Dataset entries
────────────────────
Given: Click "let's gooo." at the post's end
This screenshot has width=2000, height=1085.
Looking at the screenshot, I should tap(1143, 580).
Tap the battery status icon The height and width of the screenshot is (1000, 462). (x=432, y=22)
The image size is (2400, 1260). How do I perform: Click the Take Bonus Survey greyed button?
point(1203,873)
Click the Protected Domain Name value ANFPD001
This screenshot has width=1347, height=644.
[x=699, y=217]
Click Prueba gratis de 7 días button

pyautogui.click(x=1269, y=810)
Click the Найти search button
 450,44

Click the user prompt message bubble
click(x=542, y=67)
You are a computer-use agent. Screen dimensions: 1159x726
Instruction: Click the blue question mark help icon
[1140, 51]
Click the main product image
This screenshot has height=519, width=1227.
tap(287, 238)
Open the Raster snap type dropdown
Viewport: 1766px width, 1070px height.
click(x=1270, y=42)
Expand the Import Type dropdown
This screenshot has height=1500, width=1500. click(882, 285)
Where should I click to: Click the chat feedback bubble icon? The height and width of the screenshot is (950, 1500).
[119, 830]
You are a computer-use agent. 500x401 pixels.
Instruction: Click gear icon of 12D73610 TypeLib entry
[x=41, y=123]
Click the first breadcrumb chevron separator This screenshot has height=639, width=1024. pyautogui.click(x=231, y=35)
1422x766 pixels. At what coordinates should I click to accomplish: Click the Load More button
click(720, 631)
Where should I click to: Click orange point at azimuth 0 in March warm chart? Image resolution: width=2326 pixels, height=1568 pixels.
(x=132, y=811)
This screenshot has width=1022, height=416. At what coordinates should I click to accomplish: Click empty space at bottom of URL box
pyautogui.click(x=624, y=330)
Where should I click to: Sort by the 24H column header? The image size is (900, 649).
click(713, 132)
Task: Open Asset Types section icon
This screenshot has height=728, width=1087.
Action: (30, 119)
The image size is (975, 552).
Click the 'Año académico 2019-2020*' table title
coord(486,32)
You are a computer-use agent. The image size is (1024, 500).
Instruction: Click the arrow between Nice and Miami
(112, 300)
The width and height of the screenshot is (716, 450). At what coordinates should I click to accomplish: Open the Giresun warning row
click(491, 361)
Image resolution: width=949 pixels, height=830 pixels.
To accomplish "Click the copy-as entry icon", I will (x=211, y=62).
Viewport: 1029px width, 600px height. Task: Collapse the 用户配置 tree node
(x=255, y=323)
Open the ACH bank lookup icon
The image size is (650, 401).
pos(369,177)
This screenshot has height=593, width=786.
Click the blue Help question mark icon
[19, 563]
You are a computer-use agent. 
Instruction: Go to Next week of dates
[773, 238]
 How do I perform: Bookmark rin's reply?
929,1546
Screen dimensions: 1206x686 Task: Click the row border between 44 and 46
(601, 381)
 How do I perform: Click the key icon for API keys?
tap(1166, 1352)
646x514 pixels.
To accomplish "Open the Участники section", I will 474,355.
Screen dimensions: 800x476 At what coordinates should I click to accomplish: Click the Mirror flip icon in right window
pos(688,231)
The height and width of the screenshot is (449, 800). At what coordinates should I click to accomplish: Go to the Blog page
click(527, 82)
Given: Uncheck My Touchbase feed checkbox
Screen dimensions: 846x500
────────────────────
#### Directions for this task:
Report the total of lines above containing the string "Given", and write nothing besides it.

#### Answer to the problem:
2